Viele Enttäuschungen
Vor mehr als zwanzig Jahren wurde den Westbalkanstaaten eine Zukunft in der Europäischen Union versprochen. Doch bislang hat nur Kroatien den EU-Beitritt vollzogen. Die restlichen Länder befinden sich stattdessen in einem nie zu enden scheinenden Beitrittsprozess.
Mazedonien hat für die EU-Mitgliedschaft sogar den Namen geändert. Das Land heisst nun Nordmazedonien, doch genützt hat es nicht viel. Zwar hat Griechenland danach seinen Widerstand gegen den Beitrittsprozess Nordmazedoniens aufgegeben. Doch weil andere Länder danach ihr Veto einlegten, ist Nordmazedonien trotzdem kaum weiter gekommen auf dem Weg in die EU.
EU verliert ihre Glaubwürdigkeit
Es sind solche Beispiele, die auch in Bosnien Herzegowina dafür sorgen, dass viele Menschen den Glauben an eine Zukunft in der EU schon jetzt verloren haben. Für den Stillstand der letzten Jahre ist zwar nicht nur die EU verantwortlich. Auch Bosnien hat wichtige Reformen verschleppt. Und doch hat sich ein Gefühl breitgemacht, dass die EU sowieso nicht bereit ist, das Land aufzunehmen – ganz unabhängig davon, wie sehr es sich auch bemüht.
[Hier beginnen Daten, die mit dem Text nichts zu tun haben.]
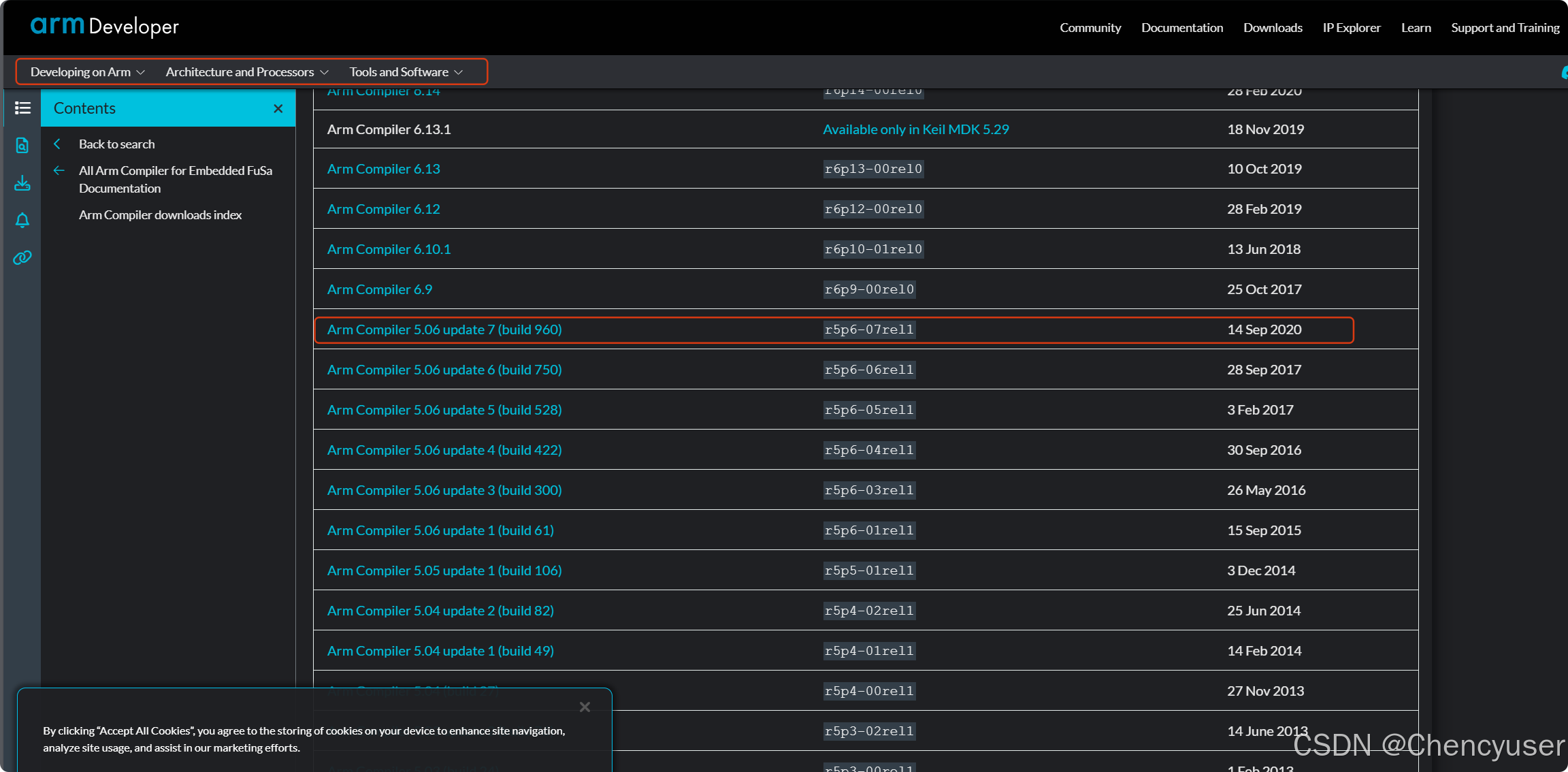Click the arm Developer logo
The width and height of the screenshot is (1568, 772).
click(105, 27)
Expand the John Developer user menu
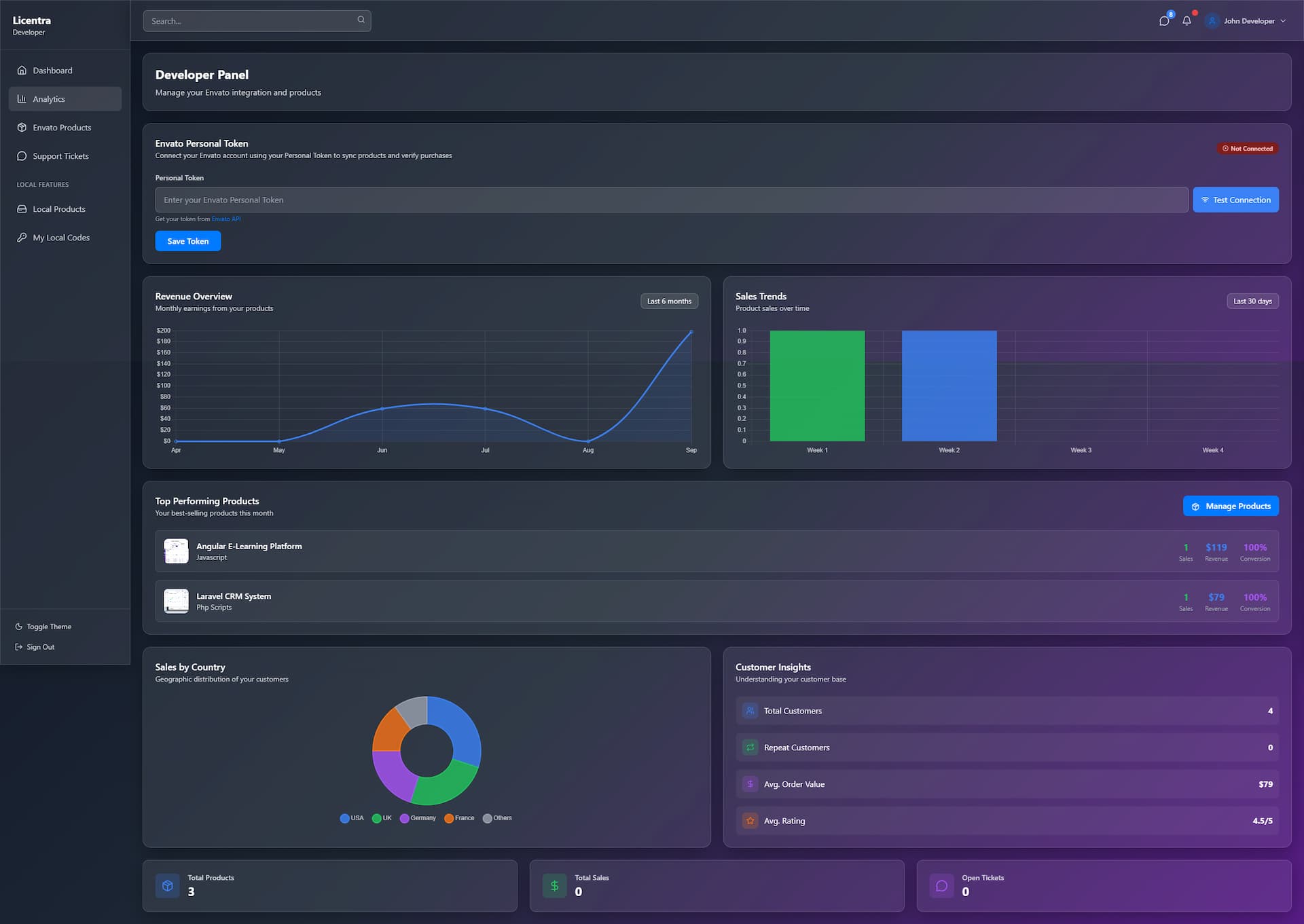The height and width of the screenshot is (924, 1304). point(1248,21)
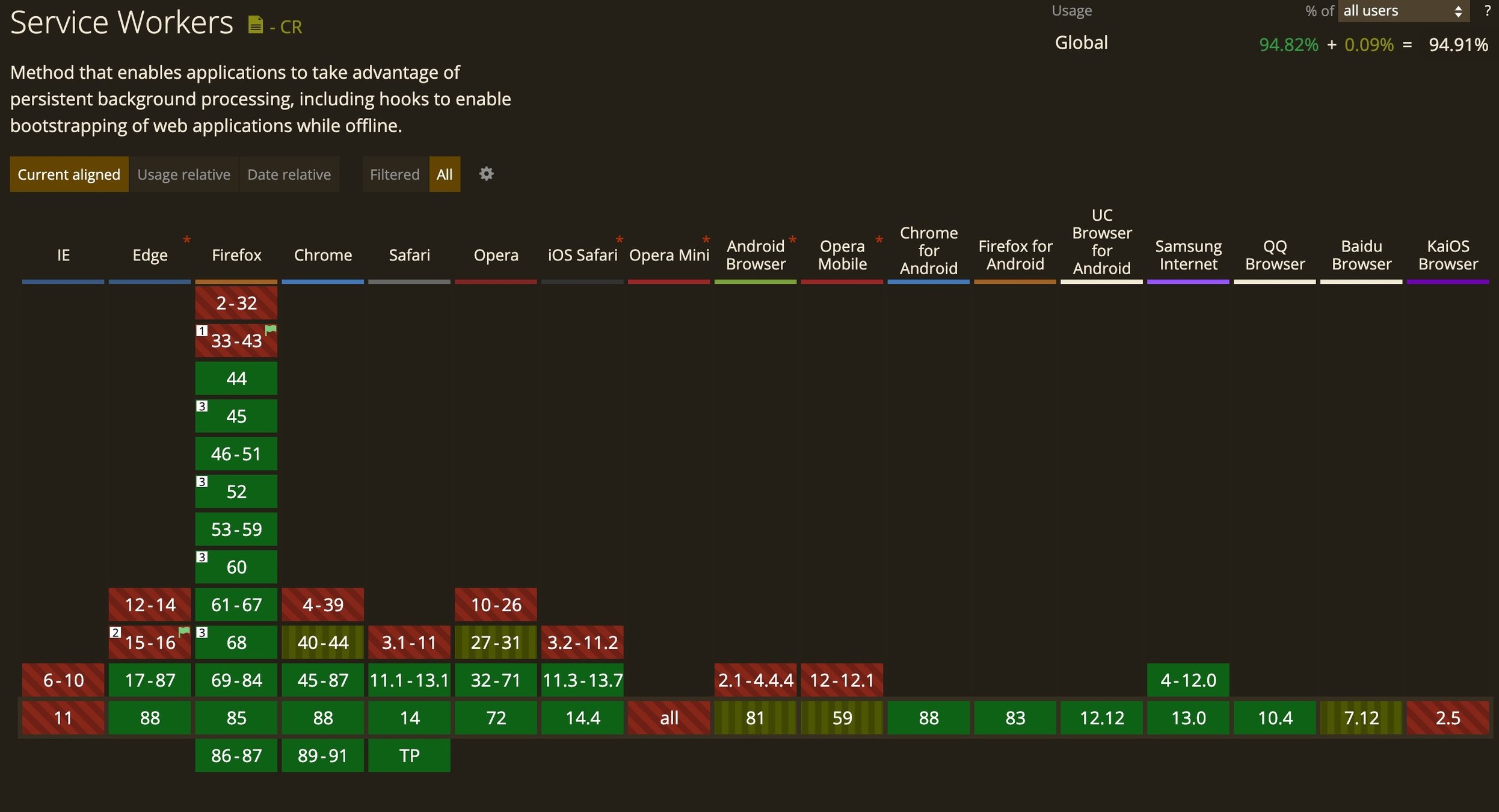The image size is (1499, 812).
Task: Click the CR status link
Action: coord(291,27)
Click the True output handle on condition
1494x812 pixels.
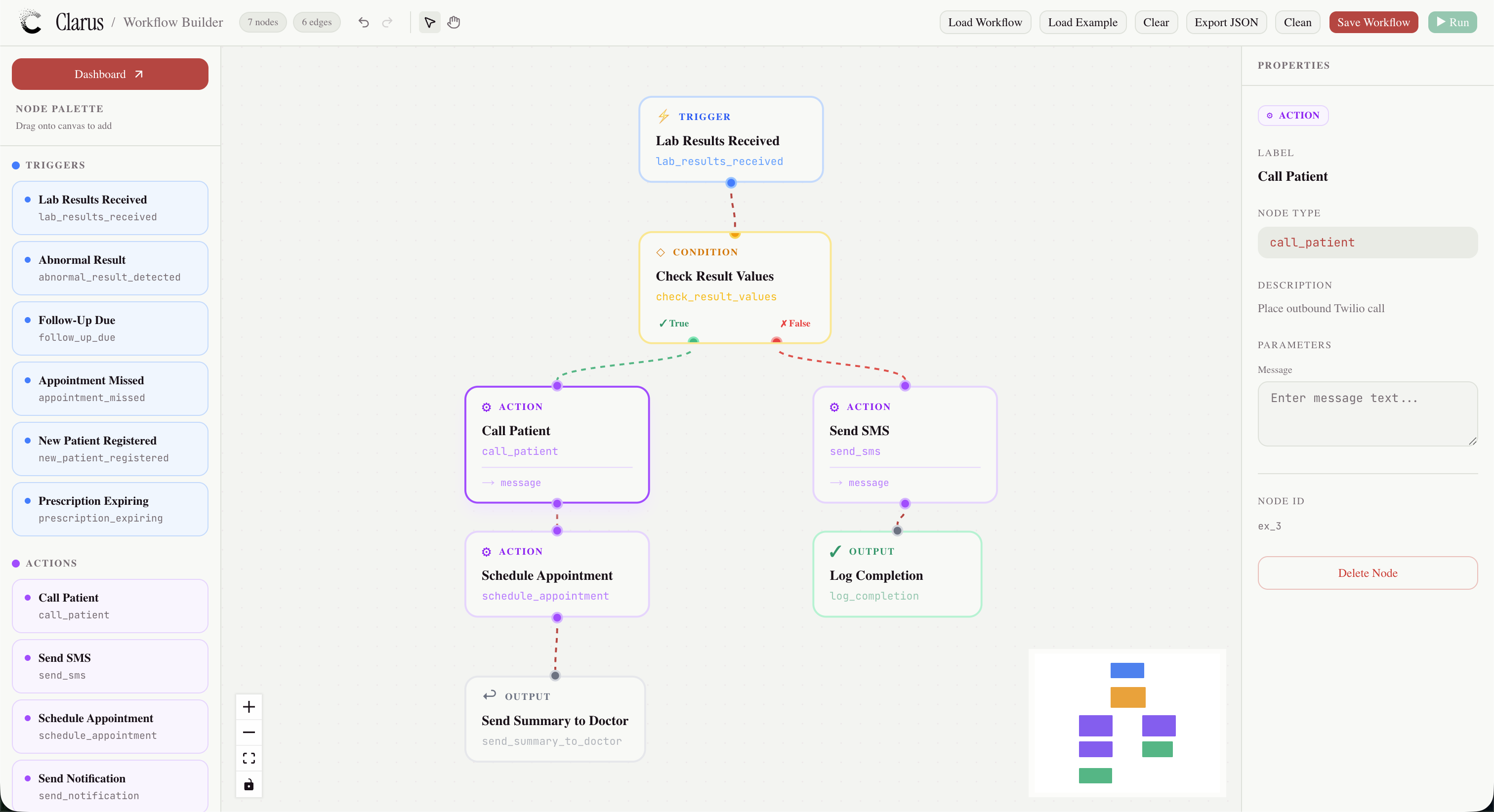click(693, 340)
Das hat Auswirkungen auf die Politik in Bosnien. Nationalistische und antiwestliche Positionen wurden durch den jahrelangen Stillstand gestärkt. Der Präsident des mehrheitlich serbisch geprägten Landesteils «Republika Srpska» droht offen mit der Abspaltung vom bosnischen Gesamtstaat. Auch betont er offen seine Nähe zu Russland.
Dabei ist die neue Dynamik in der EU-Erweiterung vor allem dem russischen Einmarsch in die Ukraine und der Absicht der EU geschuldet, Staaten wie Bosnien Herzegowina langfristig an sich zu binden.
EU muss ehrlich sein
Will die EU den Menschen eine echte Alternative bieten, muss sie ehrlich zu sich selbst sein und klar kommunizieren, was für die Westbalkanstaaten wie Bosnien Herzegowina in naher Zukunft realistisch ist und was nicht. Für den Fall, dass die EU in absehbarer Zukunft nicht bereit ist, neue Mitglieder aufzunehmen, muss sie Alternativen aufzeigen. Denkbar wäre etwa die Teilhabe am gemeinsamen Wirtschaftsraum statt einer Vollmitgliedschaft.
Die Ankündigung, Beitrittsverhandlungen mit Bosnien Herzegowina aufzunehmen, gibt ein wenig Hoffnung zurück – mehr aber auch nicht. Damit sich diese Hoffnungen nicht gleich wieder zerschlagen, braucht es klare und verlässliche Zusagen aus Brüssel.